MILITAIRE Paris prendra sa décision le mois prochain sur la livraison controversée à Moscou du premier navire de guerre  a indiqué ce mardi le ministre de la Défense Jean-Yves Le Drian…

C.P. avec AFP
Le Mistral Sébastopol à Saint-Nazaire le 19 juillet 2014.
Le Mistral Sébastopol à Saint-Nazaire le 19 juillet 2014. — PAPIX/SIPA

«Suspension» n’est pas «annulation», François Hollande a pris soin de faire le distinguo début septembre. En plein bras de fer avec la Russie au sujet de la crise ukrainienne, le chef de l’Etat avait indiqué qu'il n'envisageait pas de donner son autorisation à la livraison du premier des deux porte-hélicoptères si les conditions politiques ne changeaient pas.

Contrat à 1,2 milliard d'euros

La livraison du premier navire initialement prévue en octobre 2014 avait ainsi été suspendue «jusqu’en novembre». Une position qu’il avait réaffirmée le 16 octobre en indiquant que le cessez-le-feu devait être «entièrement respecté» en Ukraine pour que Paris livre un premier bâtiment à la Russie.

Baptisé «Vladivostok», ce premier bateau de guerre a effectué ces dernières semaines des essais en mer au large de Saint-Nazaire. Le sort du deuxième navire, le Sébastopol (en référence au port de Crimée où trempe la flotte russe) dont la construction est en cours, n’est lui pas évoqué. Leur vente à la Russie a été conclue en juin 2011 sous la présidence de Nicolas Sarkozy, pour 1,2 milliard d'euros.

«Date prévue»

Alors que la nouvelle date butoir approche, l’Elysée va désormais devoir trancher. «Le président de la République rendra sa décision courant du mois de novembre, qui est la date prévue», a-t-on souligné ce mardi dans l'entourage du ministre de la Défense, lors de l'inauguration du salon Euronaval au Bourget.

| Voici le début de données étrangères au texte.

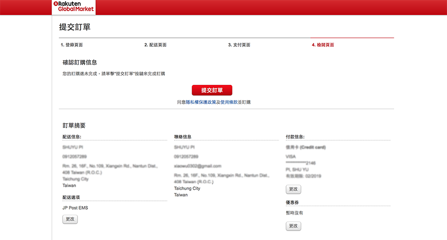
Task: Click 更改 below the credit card details
Action: [294, 189]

Le climat toutefois est loin d'être apaisé en Ukraine. Ce mardi la Russie a averti qu'elle reconnaîtrait les élections organisées dimanche prochain par les séparatistes de l'est de l'Ukraine, défiant Kiev avant une réunion de l'UE consacrée aux sanctions économiques visant Moscou. Un coup de froid qui intervient alors que les combats ont repris dans l'est du pays au lendemain de la large victoire aux élections législatives anticipées des partis pro-occidentaux ukrainiens.